Trusts, Transfers, and Taxes
A revocable trust can further enhance an estate plan and protect individuals from loopholes associated with wills and advance directives by enabling unmarried partners to transfer assets between them. This instrument allows one partner—the grantor or trustee—to elect the second partner as successor trustee and transfer control of trust assets upon death. Written confirmation of the grantor’s/trustee’s intentions should be incorporated with the trust agreement to help diffuse any potential challenges made by opposing family members or relatives.

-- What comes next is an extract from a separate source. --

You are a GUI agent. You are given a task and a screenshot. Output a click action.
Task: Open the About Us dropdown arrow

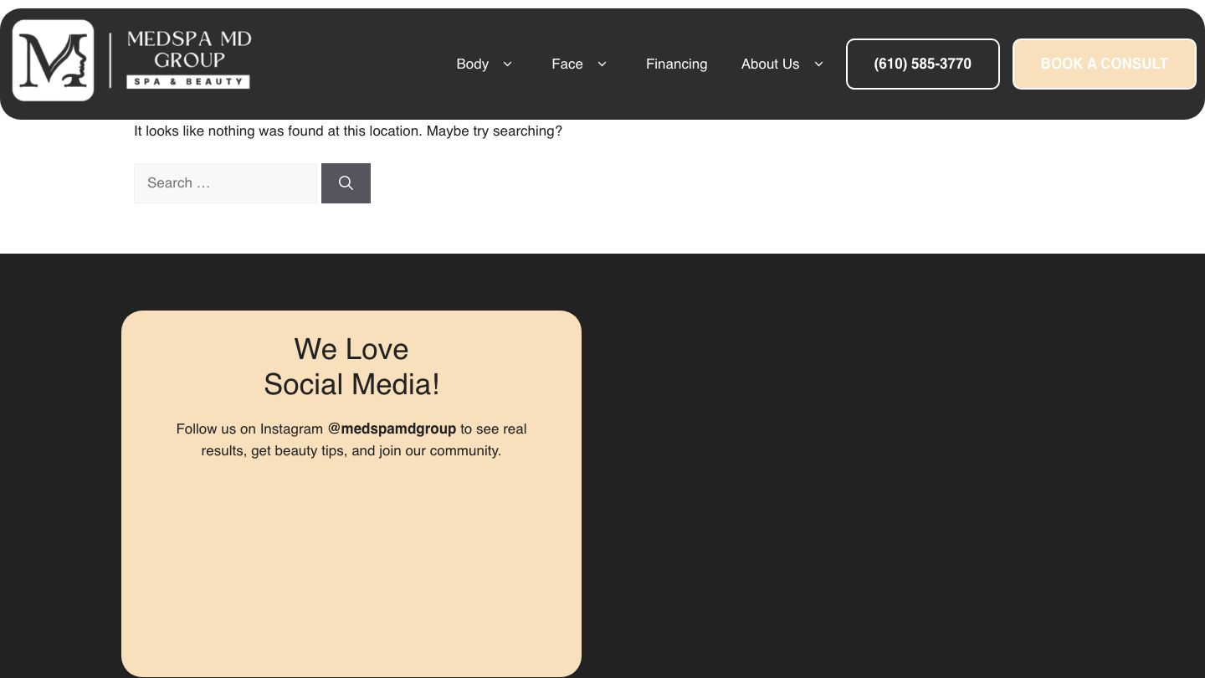click(x=818, y=64)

Transfer taxes are another problem facing unmarried partners because the unlimited marital deduction is only available for legally married couples. Although married individuals may make unlimited transfers of assets without incurring gift and estate taxes, unmarried partners are subject to a gift tax liability equal to the value of transferred assets net the annual gift tax exclusion (currently $14,000 per donor for 2015). Accordingly, re-titling assets in joint tenancy with rights of survivorship may also create a taxable situation.

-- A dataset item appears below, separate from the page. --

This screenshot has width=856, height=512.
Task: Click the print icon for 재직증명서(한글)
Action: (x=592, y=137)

Use of the applicable gift tax exclusion allows an unmarried individual to transfer assets to a partner, but only gradually. Therefore, this exclusion may be an ineffective planning tool for sizable estates or estates in which a considerable age gap exists between partners. Instead, unmarried individuals may want to consider the applicable exclusion amount (currently $5.43 million for 2015) when gifting substantial assets to a partner, such as real estate.

Teaming Up for Success
Although current legislation may challenge the estate planning practices of unmarried couples, preparing in advance may help alleviate any potential opposition from family or other relatives, as well as reduce the estate and gift tax burden. A financial service professional can provide knowledge and assistance in drafting an estate plan that is legally binding, and that will help achieve a couple’s goals and objectives.